→ **Goal**
Find every line in the material below that contains the string "height", and copy each of those lines out in full.

→ **Extracted records**
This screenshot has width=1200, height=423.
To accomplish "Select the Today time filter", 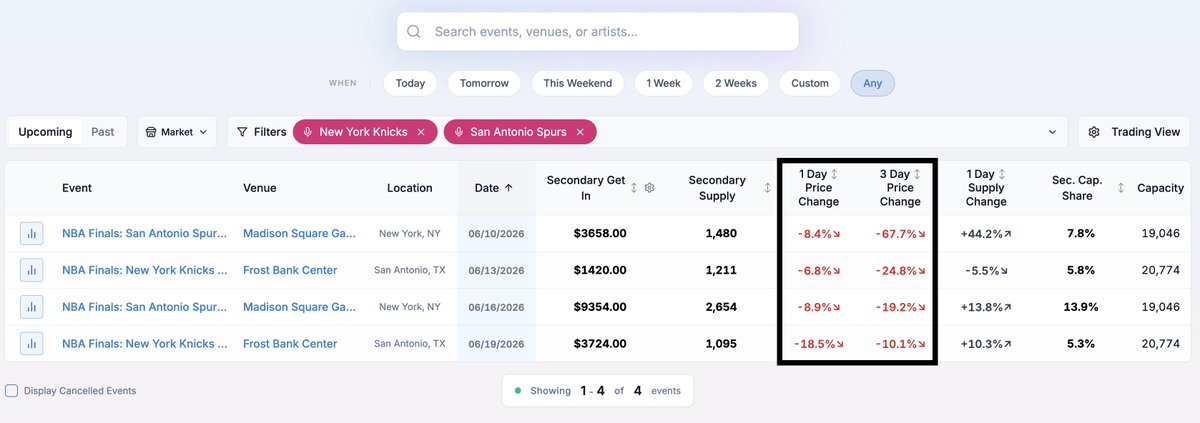I will [x=410, y=83].
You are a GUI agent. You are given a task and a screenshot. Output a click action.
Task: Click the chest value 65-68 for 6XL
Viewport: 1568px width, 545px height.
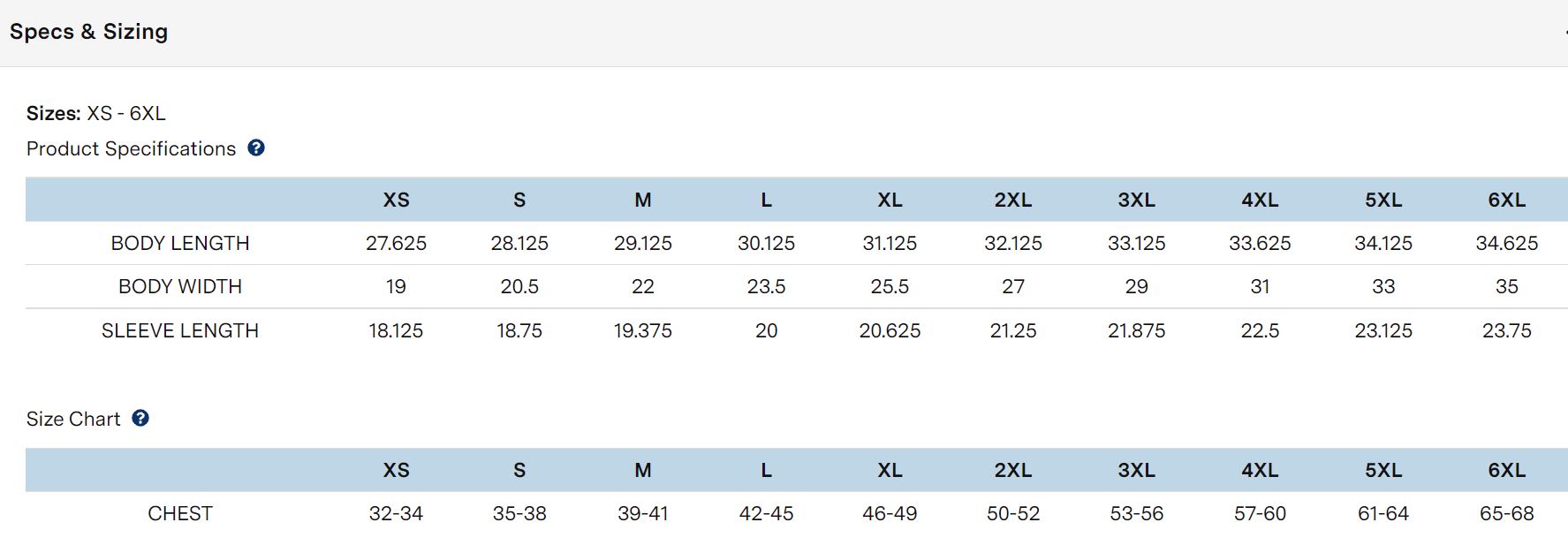coord(1506,513)
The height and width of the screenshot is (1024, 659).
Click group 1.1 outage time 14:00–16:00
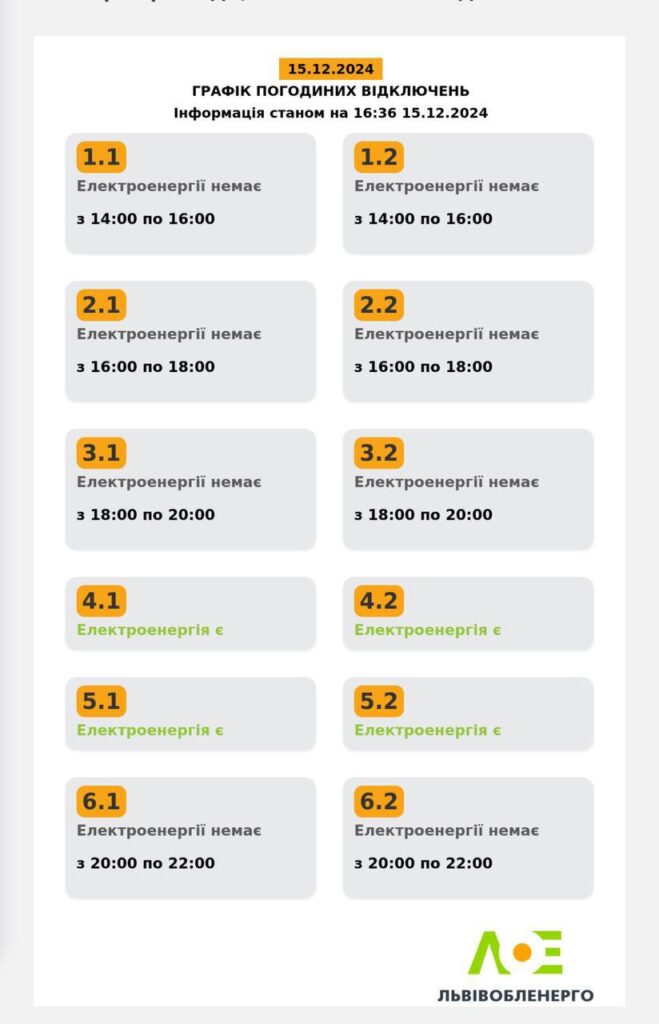[146, 219]
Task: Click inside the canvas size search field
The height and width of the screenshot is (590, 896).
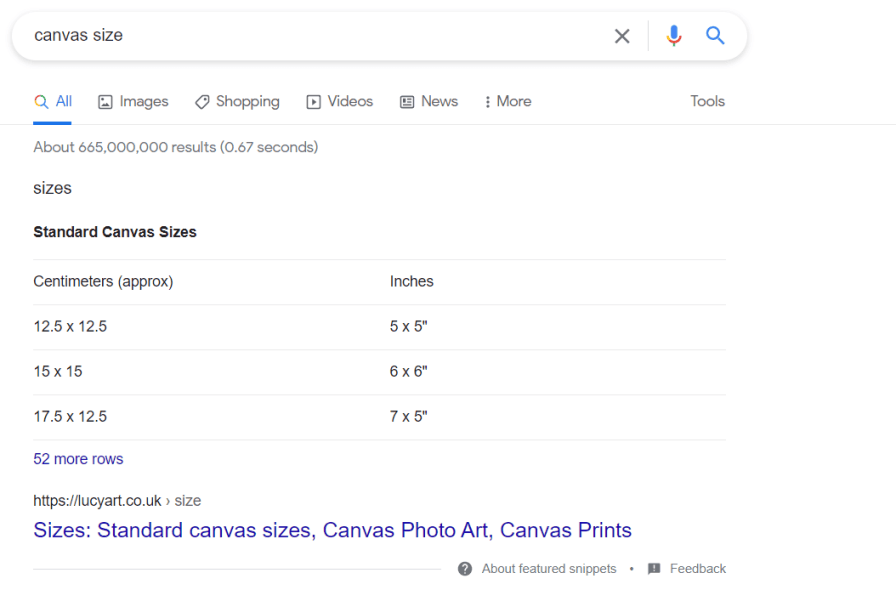Action: (314, 35)
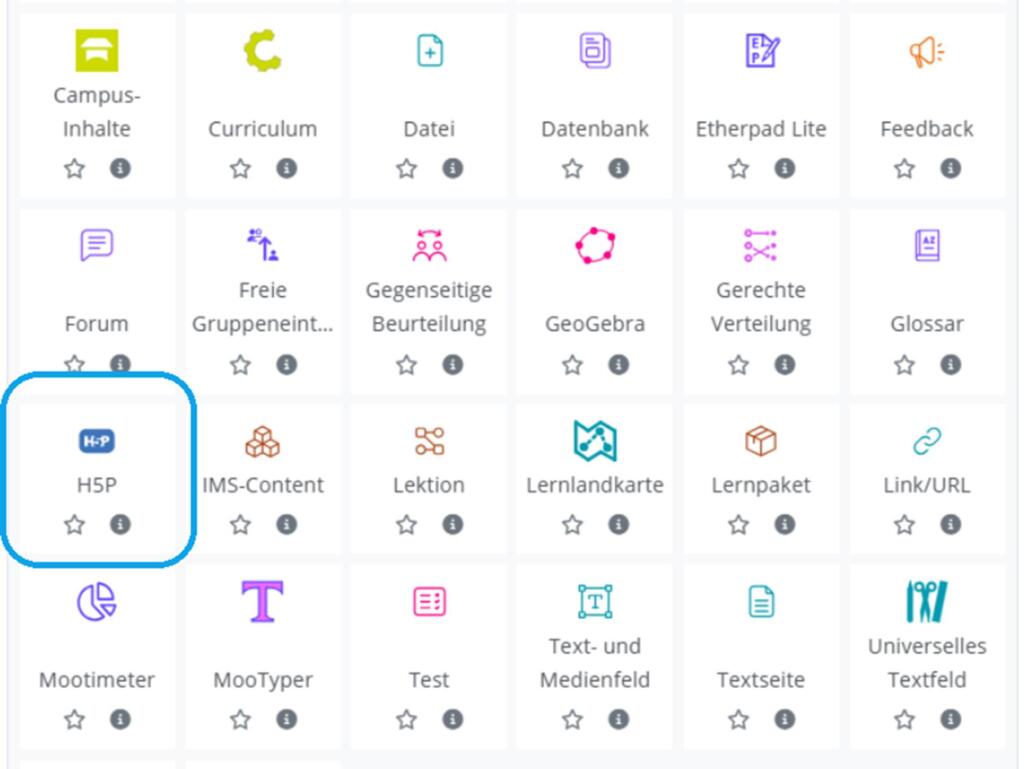Select the Lernlandkarte map icon

(595, 440)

→ **Task response**
This screenshot has width=1200, height=423.
Viewport: 1568px width, 545px height.
The height and width of the screenshot is (1024, 659).
The height and width of the screenshot is (590, 896).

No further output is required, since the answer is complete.